*Assigned task*: Everything from the line holding "You are a GUI" through the last line of the records should be repeated word for word, and pictures should be omitted.

----------

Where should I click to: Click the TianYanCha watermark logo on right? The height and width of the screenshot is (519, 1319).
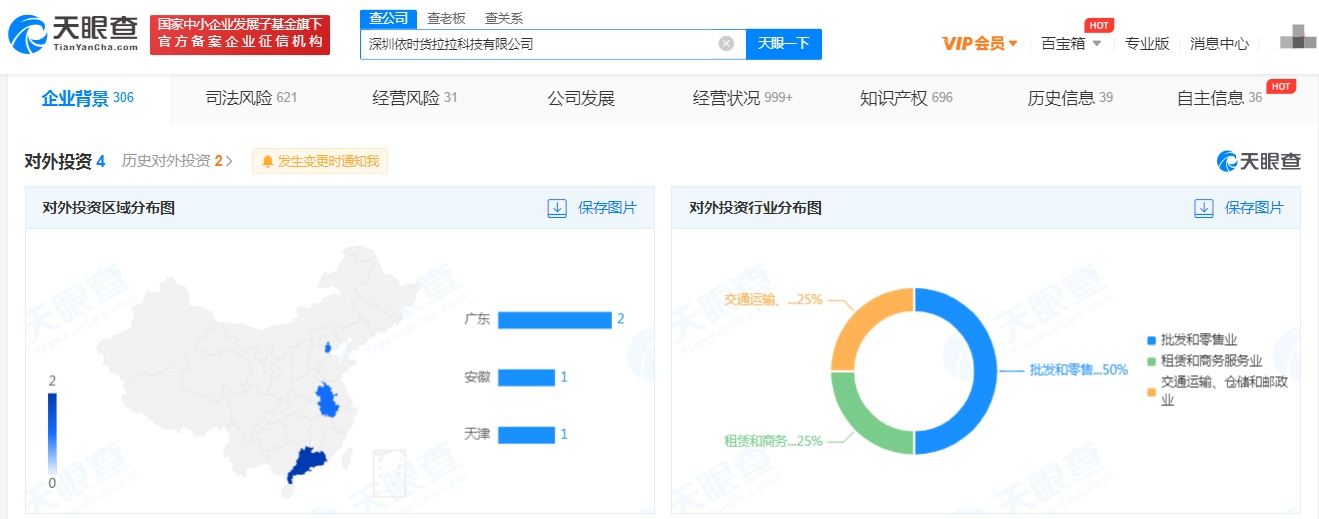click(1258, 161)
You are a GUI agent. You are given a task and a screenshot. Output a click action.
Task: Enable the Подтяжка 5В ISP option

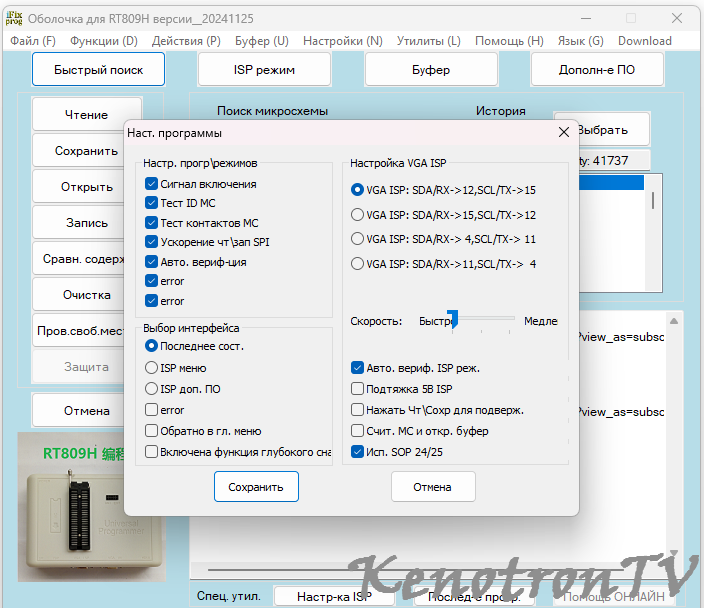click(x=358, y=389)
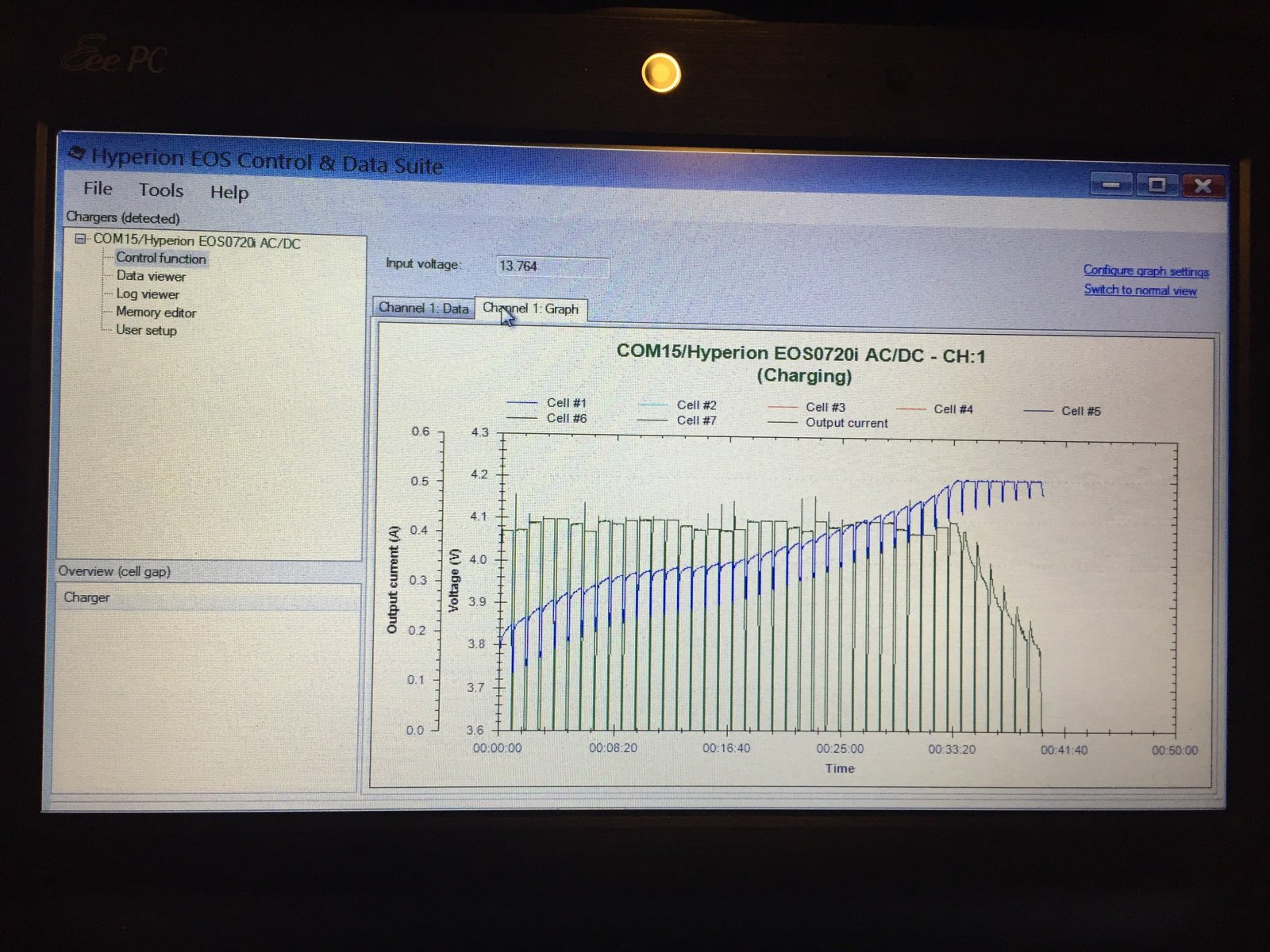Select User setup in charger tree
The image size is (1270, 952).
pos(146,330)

----------

*Solution for this exercise*:
You are a GUI agent. You are given a task and a screenshot. Output a click action.
Task: Enable the Подтяжка 5В ISP option

click(x=358, y=389)
Select User setup in charger tree
The image size is (1270, 952).
pos(146,330)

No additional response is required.